**What this task involves**
Please return the whole passage on La Morandière-Rochebaucourt below, word for word.

**Selected text**
+ + +
La Morandière-Rochebaucourt is a municipality in the Canadian province of Quebec, located in the Abitibi Regional County Municipality.

The municipality also includes the hamlets of La Maurandière, Rochebaucourt, Castagnier () and Lac-Castagnier ().

History

The location where La Morandière currently sits was initially settled in around 1916 by Émilien Plante, Uldéric Hardy and Charles Rochette but the territory didn't have any official status until January 1, 1983, the date when the municipality of La Morandière was founded.

In 1935 as part of the Vautrin Settlement Plan, Rochebaucourt was colonized by pioneers from Saint-Antoine-sur-Richelieu, Saint-Hyacinthe, and Salaberry-de-Valleyfield. It was first known as Colonie-33 but this was quickly replaced by Rochebaucourt, the name of the geographic township in which it is located. La Rochebaucourt was a cavalry captain of the Régiment de Languedoc in General Montcalm's army. In 1940, the Parish of Saint-Antoine-de-Rochebaucourt was established.
+ + +
Element lookup records
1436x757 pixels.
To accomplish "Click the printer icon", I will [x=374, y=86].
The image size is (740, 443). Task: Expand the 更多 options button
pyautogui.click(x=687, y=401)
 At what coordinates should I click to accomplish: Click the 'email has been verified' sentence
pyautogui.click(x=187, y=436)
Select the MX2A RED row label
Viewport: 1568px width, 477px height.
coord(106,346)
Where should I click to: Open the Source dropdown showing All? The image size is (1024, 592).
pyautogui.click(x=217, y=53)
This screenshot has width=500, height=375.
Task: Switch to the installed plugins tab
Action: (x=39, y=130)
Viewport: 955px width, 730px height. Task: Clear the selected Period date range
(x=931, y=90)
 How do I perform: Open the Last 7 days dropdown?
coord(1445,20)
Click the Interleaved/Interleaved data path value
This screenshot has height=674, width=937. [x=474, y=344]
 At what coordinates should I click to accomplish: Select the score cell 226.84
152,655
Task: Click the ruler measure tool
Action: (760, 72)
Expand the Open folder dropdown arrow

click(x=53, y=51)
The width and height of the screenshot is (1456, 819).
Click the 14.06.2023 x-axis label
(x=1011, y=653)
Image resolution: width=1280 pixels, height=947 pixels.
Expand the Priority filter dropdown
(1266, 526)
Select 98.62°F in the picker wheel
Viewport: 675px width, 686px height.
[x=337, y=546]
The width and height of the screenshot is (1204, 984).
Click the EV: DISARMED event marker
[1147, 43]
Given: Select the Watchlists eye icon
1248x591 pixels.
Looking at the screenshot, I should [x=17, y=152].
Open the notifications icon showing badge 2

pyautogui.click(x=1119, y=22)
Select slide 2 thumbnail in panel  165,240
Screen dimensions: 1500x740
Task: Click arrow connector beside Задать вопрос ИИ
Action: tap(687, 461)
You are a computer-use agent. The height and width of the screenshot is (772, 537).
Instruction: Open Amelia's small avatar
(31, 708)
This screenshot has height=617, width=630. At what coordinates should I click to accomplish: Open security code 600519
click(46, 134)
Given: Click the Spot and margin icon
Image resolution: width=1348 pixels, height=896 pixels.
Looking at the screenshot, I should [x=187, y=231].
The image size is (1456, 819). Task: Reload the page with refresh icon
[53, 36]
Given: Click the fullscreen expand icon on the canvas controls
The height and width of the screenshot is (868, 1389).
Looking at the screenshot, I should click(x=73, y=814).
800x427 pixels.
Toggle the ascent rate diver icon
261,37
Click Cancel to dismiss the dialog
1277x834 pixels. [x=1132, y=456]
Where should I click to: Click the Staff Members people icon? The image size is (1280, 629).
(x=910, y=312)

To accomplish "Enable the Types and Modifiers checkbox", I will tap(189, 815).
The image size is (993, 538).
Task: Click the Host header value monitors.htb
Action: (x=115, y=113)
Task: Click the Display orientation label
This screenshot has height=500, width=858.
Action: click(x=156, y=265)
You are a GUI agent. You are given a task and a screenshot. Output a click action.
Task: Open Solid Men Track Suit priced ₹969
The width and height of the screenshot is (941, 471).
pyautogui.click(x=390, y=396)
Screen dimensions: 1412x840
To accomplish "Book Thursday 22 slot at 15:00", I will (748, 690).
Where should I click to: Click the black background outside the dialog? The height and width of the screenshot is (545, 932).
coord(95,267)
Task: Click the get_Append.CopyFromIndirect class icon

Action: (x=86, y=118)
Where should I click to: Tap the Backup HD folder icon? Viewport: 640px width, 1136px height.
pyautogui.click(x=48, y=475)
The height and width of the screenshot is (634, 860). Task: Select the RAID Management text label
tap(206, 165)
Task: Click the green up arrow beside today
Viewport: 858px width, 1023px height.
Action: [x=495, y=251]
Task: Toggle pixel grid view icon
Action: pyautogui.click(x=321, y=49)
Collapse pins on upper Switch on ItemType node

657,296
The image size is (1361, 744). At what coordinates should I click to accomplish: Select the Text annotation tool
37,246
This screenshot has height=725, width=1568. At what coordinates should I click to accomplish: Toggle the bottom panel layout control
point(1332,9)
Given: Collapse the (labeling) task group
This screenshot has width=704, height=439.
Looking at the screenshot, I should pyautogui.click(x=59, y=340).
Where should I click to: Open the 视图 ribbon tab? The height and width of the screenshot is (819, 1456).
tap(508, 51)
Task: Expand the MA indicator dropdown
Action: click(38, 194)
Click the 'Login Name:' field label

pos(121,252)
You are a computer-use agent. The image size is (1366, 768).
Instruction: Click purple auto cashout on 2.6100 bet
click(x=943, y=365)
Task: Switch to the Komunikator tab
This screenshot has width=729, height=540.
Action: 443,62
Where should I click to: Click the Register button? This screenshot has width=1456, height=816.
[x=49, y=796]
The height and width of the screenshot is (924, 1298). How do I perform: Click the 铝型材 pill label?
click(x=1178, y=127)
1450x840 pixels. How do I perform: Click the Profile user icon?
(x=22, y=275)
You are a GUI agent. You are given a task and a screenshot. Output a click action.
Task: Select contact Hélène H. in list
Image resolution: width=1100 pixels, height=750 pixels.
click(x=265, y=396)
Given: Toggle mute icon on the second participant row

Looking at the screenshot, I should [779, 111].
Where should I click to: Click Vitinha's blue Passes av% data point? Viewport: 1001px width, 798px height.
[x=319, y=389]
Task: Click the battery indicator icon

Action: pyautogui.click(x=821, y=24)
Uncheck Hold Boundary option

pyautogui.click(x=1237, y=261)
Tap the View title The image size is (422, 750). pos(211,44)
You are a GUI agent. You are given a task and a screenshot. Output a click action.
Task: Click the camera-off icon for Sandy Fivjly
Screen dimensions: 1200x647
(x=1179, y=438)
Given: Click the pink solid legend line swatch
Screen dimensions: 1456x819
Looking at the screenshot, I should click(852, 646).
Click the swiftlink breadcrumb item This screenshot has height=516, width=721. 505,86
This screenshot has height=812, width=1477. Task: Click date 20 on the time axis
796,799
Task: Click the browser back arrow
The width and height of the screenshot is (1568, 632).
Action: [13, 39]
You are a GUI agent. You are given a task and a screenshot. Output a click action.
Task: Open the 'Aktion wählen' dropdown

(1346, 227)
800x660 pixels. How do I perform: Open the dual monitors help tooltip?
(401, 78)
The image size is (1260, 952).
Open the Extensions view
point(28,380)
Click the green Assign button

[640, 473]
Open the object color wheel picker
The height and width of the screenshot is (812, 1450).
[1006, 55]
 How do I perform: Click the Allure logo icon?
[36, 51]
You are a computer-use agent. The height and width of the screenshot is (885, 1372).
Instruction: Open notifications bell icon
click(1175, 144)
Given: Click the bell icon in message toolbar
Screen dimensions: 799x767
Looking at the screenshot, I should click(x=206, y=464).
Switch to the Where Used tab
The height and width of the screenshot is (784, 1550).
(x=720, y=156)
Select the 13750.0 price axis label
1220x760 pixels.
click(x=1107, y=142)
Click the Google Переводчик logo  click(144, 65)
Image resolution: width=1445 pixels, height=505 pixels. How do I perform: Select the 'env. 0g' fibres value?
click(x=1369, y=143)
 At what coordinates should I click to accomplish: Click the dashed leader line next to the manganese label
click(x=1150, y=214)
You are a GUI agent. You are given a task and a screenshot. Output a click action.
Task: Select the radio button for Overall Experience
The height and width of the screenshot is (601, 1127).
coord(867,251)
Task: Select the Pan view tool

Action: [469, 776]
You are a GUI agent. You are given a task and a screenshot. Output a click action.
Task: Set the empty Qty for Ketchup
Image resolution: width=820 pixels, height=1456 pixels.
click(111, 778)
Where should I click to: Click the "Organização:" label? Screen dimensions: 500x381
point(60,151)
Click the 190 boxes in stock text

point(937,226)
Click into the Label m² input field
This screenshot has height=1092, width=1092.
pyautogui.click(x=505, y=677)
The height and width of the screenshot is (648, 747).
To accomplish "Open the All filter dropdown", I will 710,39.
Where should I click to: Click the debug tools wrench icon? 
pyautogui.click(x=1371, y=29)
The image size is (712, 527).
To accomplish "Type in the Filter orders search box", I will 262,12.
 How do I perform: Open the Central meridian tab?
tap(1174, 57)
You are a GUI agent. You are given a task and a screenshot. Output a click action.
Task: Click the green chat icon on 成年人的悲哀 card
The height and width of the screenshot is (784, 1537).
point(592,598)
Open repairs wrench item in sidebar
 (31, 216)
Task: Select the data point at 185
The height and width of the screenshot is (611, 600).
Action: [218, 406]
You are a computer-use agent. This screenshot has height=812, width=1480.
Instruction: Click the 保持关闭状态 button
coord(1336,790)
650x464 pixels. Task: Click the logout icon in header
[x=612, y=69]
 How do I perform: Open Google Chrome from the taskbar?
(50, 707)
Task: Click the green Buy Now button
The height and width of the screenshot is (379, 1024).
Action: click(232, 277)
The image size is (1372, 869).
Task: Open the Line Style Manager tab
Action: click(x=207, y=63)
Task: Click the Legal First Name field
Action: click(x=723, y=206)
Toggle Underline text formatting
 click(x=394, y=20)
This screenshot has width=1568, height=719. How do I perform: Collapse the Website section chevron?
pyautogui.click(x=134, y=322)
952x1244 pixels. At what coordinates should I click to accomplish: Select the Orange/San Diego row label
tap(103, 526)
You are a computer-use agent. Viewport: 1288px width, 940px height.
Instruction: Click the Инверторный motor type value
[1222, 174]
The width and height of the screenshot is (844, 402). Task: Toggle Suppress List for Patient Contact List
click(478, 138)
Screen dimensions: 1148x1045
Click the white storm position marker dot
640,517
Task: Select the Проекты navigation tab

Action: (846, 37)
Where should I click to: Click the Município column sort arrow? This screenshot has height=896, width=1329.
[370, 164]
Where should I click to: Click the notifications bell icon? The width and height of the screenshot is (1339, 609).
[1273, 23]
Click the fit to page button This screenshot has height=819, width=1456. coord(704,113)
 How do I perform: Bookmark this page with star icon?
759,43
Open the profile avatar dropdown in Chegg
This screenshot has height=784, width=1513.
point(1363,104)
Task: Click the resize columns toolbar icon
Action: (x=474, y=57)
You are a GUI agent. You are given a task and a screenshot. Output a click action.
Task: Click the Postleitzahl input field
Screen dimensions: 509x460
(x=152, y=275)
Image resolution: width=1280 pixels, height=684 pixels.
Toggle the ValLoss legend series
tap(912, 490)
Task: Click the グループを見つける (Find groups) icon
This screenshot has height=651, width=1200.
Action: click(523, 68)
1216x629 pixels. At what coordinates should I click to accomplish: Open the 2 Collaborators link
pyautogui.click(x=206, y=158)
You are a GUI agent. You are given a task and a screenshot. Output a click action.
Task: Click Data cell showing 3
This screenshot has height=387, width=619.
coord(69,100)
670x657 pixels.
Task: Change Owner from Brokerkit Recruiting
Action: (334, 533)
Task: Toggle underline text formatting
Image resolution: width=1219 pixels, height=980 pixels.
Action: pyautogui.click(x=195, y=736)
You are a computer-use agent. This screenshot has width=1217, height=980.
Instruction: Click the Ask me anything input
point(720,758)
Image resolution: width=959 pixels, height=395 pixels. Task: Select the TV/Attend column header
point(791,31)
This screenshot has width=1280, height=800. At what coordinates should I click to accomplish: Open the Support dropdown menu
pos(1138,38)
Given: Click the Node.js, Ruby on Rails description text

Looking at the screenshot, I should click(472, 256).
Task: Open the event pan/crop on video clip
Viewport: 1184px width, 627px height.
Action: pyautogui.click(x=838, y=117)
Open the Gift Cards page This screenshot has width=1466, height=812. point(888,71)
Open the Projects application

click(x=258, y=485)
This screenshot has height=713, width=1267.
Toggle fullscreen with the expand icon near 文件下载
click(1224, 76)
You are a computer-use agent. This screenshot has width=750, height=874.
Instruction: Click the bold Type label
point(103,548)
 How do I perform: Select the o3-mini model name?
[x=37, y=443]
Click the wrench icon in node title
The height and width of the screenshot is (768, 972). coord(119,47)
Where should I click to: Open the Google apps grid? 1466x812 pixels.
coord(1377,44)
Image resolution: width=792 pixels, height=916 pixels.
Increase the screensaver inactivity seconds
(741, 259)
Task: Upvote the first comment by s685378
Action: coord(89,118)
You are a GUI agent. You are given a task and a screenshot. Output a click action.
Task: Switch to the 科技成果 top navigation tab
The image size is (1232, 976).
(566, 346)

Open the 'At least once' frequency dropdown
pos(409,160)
+ + +
**The result**
La Morandière-Rochebaucourt is a municipality in the Canadian province of Quebec, located in the Abitibi Regional County Municipality.

The municipality also includes the hamlets of La Maurandière, Rochebaucourt, Castagnier () and Lac-Castagnier ().

History

The location where La Morandière currently sits was initially settled in around 1916 by Émilien Plante, Uldéric Hardy and Charles Rochette but the territory didn't have any official status until January 1, 1983, the date when the municipality of La Morandière was founded.

In 1935 as part of the Vautrin Settlement Plan, Rochebaucourt was colonized by pioneers from Saint-Antoine-sur-Richelieu, Saint-Hyacinthe, and Salaberry-de-Valleyfield. It was first known as Colonie-33 but this was quickly replaced by Rochebaucourt, the name of the geographic township in which it is located. La Rochebaucourt was a cavalry captain of the Régiment de Languedoc in General Montcalm's army. In 1940, the Parish of Saint-Antoine-de-Rochebaucourt was established.